All three would have been better served directing those resources toward Zone 3: the proprietary data topologies, the unusual system pairings, and the unique business logic that no vendor has the incentive or the context to productize. For McKinsey, that might mean AI tools that encode the interpretive judgment their senior partners apply to client problems; not the document retrieval, but the pattern recognition that makes McKinsey’s advice different from a well-researched Google search. For Bloomberg, it might mean models that reason about the relationships between financial instruments in ways their analysts actually think; not summarizing earnings reports, but identifying the second-order effects that create trading opportunities.
The competitive moat is never in the plumbing. It is in the recipe.
The Security Dimension Nobody Talks About
The Lilli breach adds a dimension that most build-vs-buy frameworks miss entirely. When you build a proprietary AI platform, you are not just building a product; you are assuming responsibility for an attack surface. Every API endpoint, every database connection, every authentication layer becomes your problem to secure, monitor, and maintain.

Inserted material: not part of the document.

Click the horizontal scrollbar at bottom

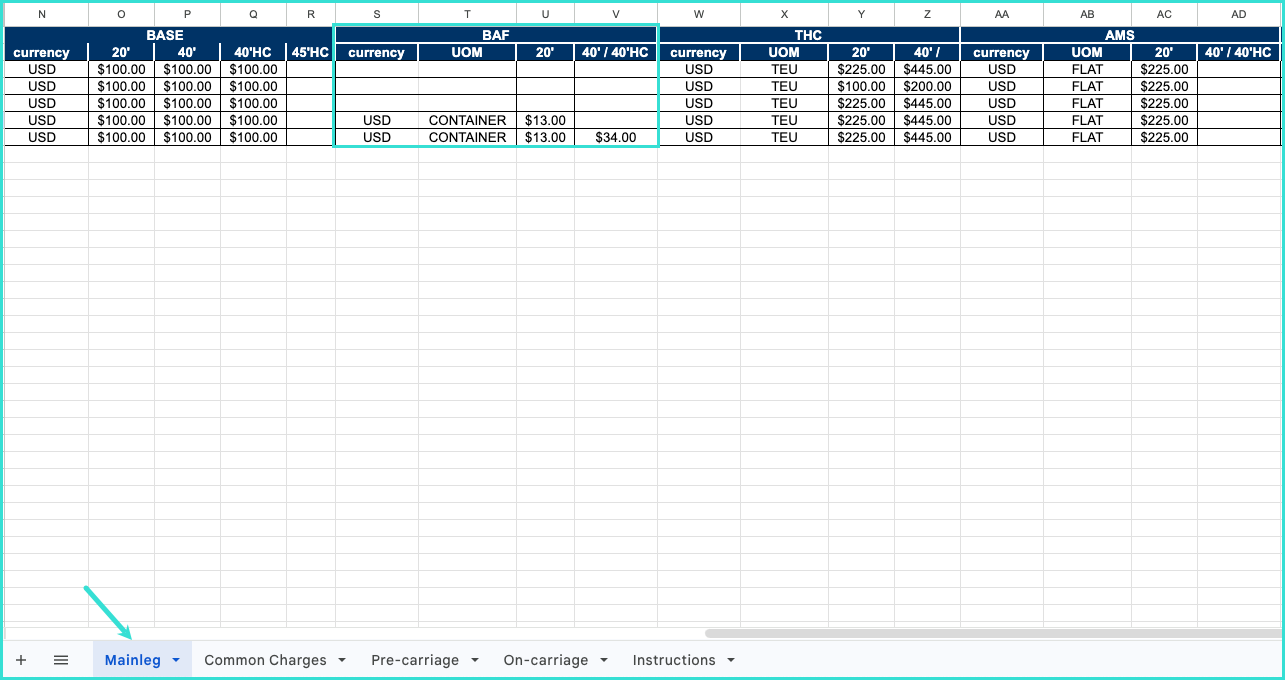click(990, 633)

Commercial LLM providers employ dedicated security teams, run continuous penetration testing, maintain bug bounty programs, and operate under regulatory scrutiny that forces them to treat security as existential. When you build your own platform, you are betting that your security posture is better than theirs. McKinsey, a firm with significant resources and a sophisticated technology team, lost that bet to a vulnerability that has been in the OWASP Top 10 since the list was created.

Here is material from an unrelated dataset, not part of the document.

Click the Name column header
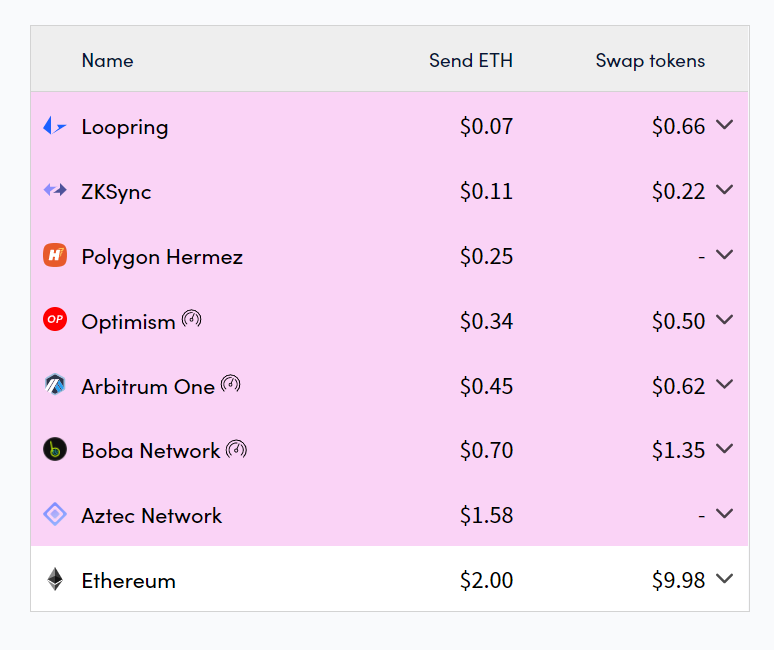Image resolution: width=774 pixels, height=650 pixels. (108, 60)
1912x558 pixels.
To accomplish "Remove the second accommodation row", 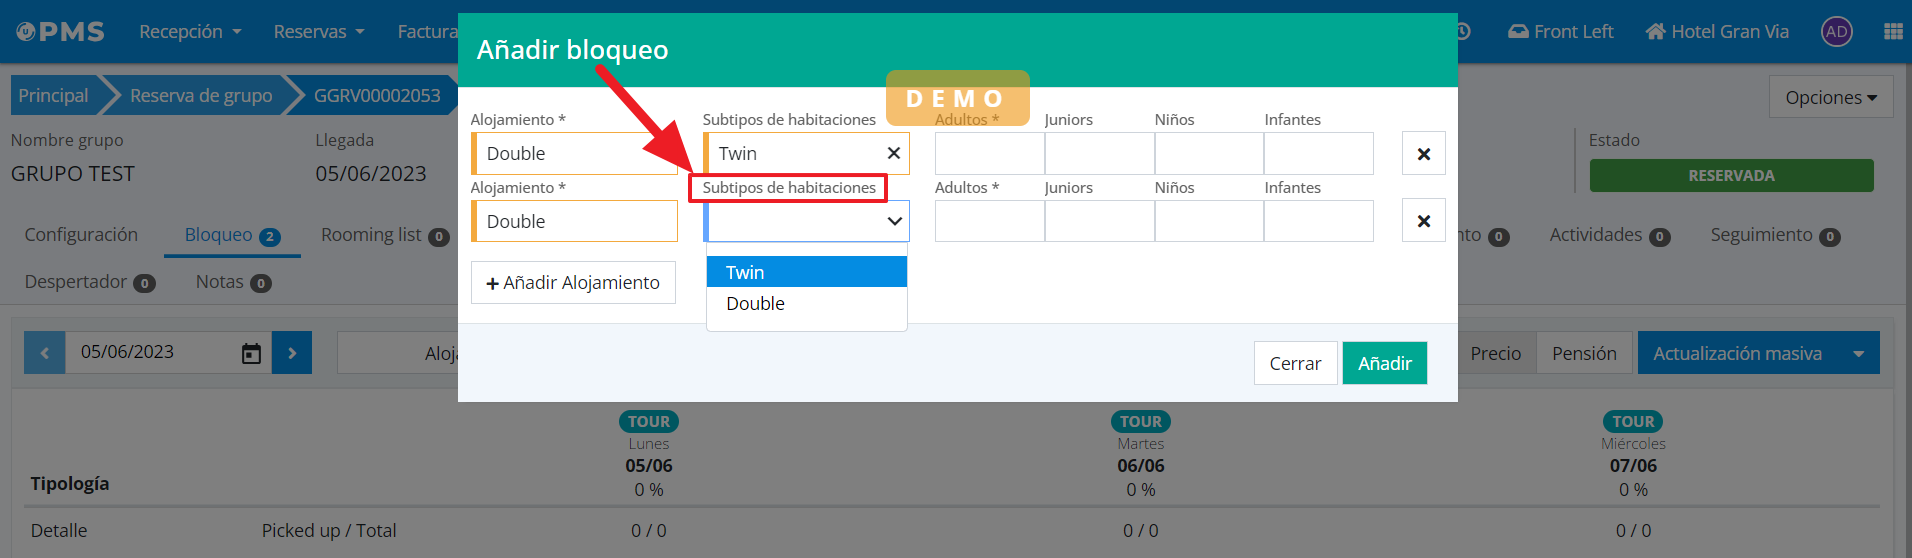I will pos(1423,221).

For mid-market companies with a fraction of McKinsey’s security budget, the calculus is even more stark. Building a proprietary AI platform is not just a question of capability; it is a question of whether you can secure it. And in an era where autonomous AI agents can probe your infrastructure at machine speed for $20, the honest answer for most companies is no.
The Headlights Keep Moving
The lesson from Bloomberg, McKinsey, and Samsung is not that these were careless organizations. They are among the most sophisticated enterprises on the planet. The lesson is that even they could not outrun the commercial AI providers in zones where those providers had every incentive and resource advantage.
The SaaS vendors’ headlights are always advancing, and the road they illuminate grows longer every quarter. Stop building what your software vendors are about to give you for free. Start building where they never will.